Saturday, February 15, 2020

Linking Nature, People, & Mindfulness

I spent last weekend in my happy place--soaking up loads of goodies at the 35th annual Maryland Association of Environmental and Outdoor Education Conference. 2 days of eco-goodies and loads of learning makes for a happy me. Thinking back in time, this is probably my 6th time attending over the course of the last 15 or so years. My typical partners in crime weren't with me, so it was a solo venture, which tied well to its theme: "Exploring Connections: Linking Nature, People, and Mindfulness." I got some quality, necessary time to myself this weekend as well.
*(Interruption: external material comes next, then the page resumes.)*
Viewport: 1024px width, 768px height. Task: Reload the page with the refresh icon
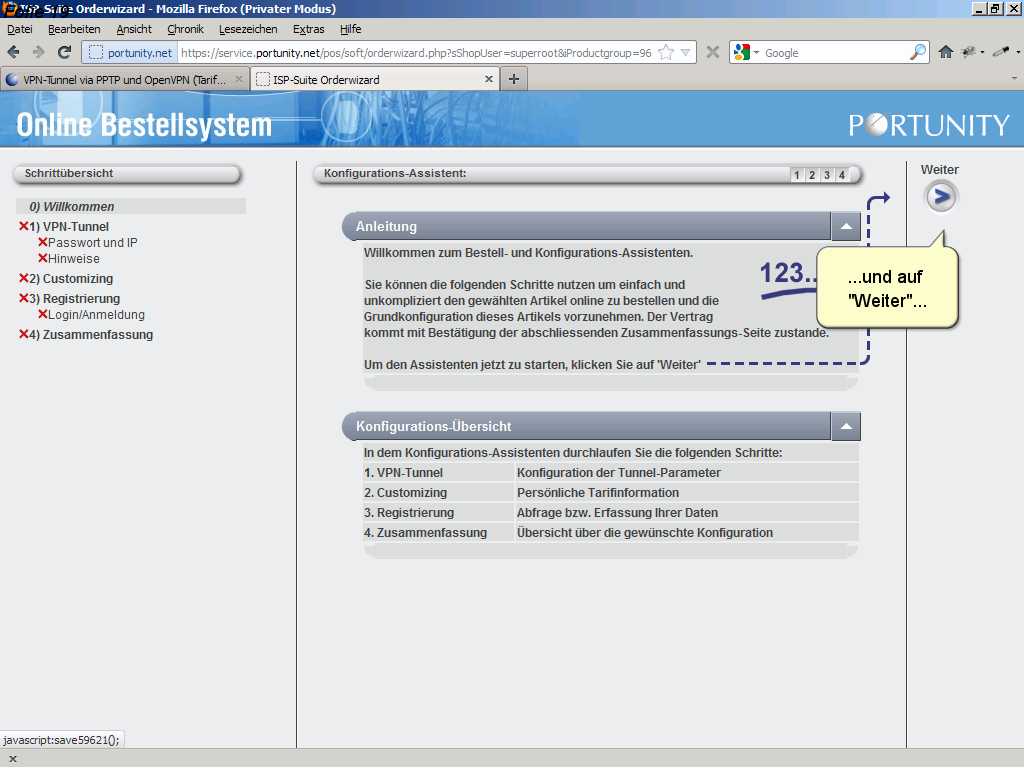(x=64, y=52)
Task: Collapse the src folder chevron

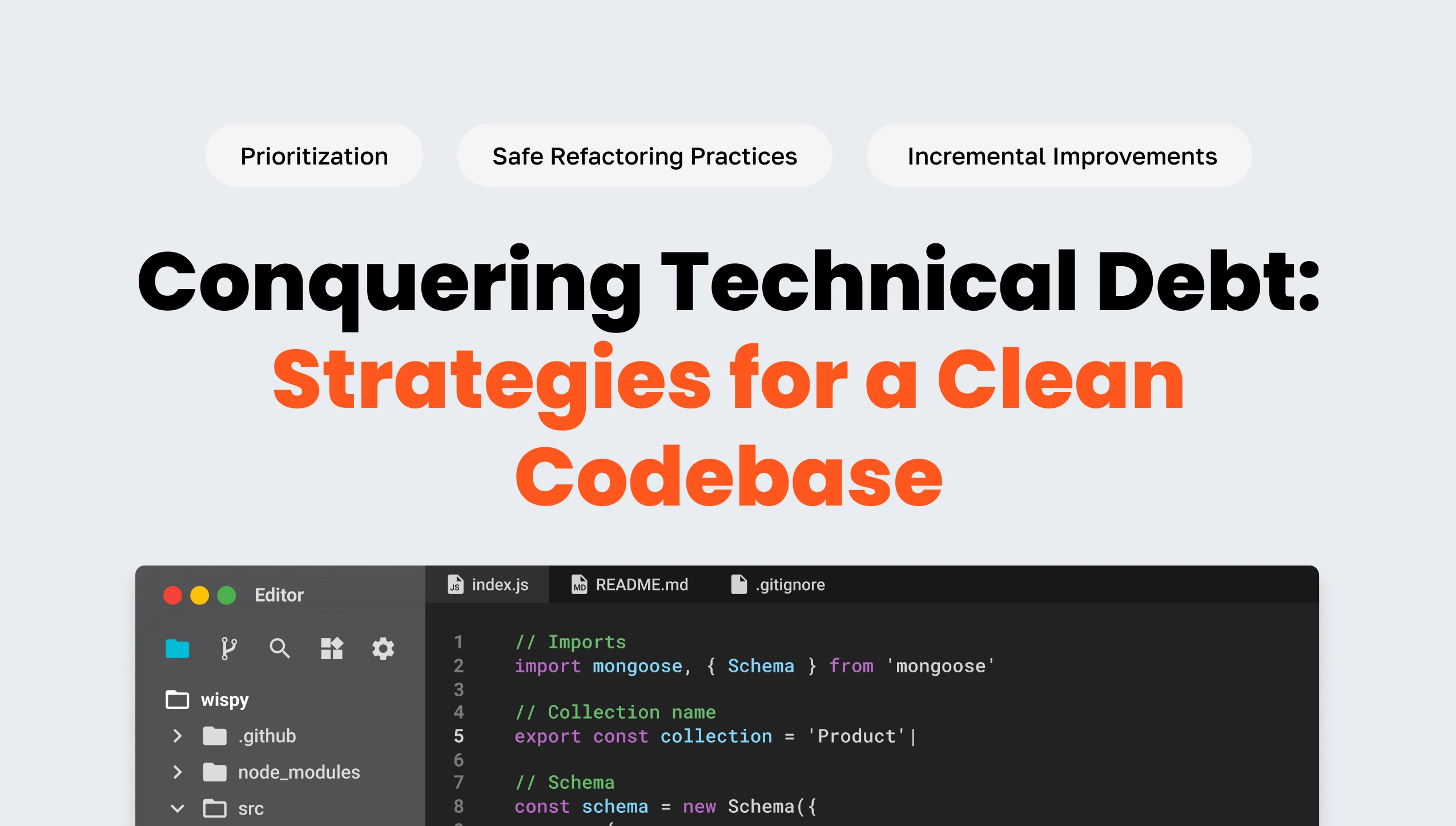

My workshops over the two days filled a notebook of notes and included over 8 workshops and keynotes along with loads of conversation. The only problem with an event like this is that there are too few hours in the schedule as too many of the workshops are all stacked at the same time. Some of my big take-aways were:
  • From the "Nature Rocks: Health Benefits of the Outdoors" workshop (presented by Dr. Stacy Beller Stryer and Melanie Parker), it reiterated all of the good stuff that being outdoors brings.  
    • Nature lowers:
      • anxiety & depression
      • cortisol levels and stress
      • blood pressure
      • risk of type 2 diabetes
      • behavior issues
      • even mortality!
    • It improves:
      • resilience, sense of well being, rejuvenation
      • physical activity and BMI
      • concentration and attentiveness
      • creativity
      • enjoyment
      • academic performance and test scores
      • socialization & cooperation
  • From Coreen Weilmeister (from the Education Coordinator at Chesapeake Bay National Estuarine Research Reserve) talk on "The Future Needs Creativity," it reiterated my sentiment that innovation is what we need to solve our environmental issues!
  • Kids (and adults) have a lack of connection to themselves and their environments, which can create a sense of apathy toward communities. When we are connected to neighborhoods, we're better connected to the world. Nature and mindfulness can lead you there, strengthening empathy.
  • Nature is the antidote to both ours and our kids' technology "over-connection" (where the average kid spends 6 hours on devices! They should be out in nature double their tech time!)
  • Play is essential to learning and making things stick--you can certainly take things outdoors! 
  • The same is true with music. Two sessions were on music (I only attended one) and it reminded me of all my past musical, educational, and environmental experiences with Linda Richards.
  • Sometimes bringing the tech outdoors is a great way to involve young students in documenting their surroundings.
  • Even in urban environments, there are opportunities to unite nature (even if it's in your own classroom) and mindfulness.

Some of the things I definitely want to check into even more--who knows, these might all make for future posts here at GTG!
Even in writing just this and taking the time to reflect on all of this, I can see I still need to sit with my notes, soaking it up more. It has left me craving for more. A good conference can do that to you!!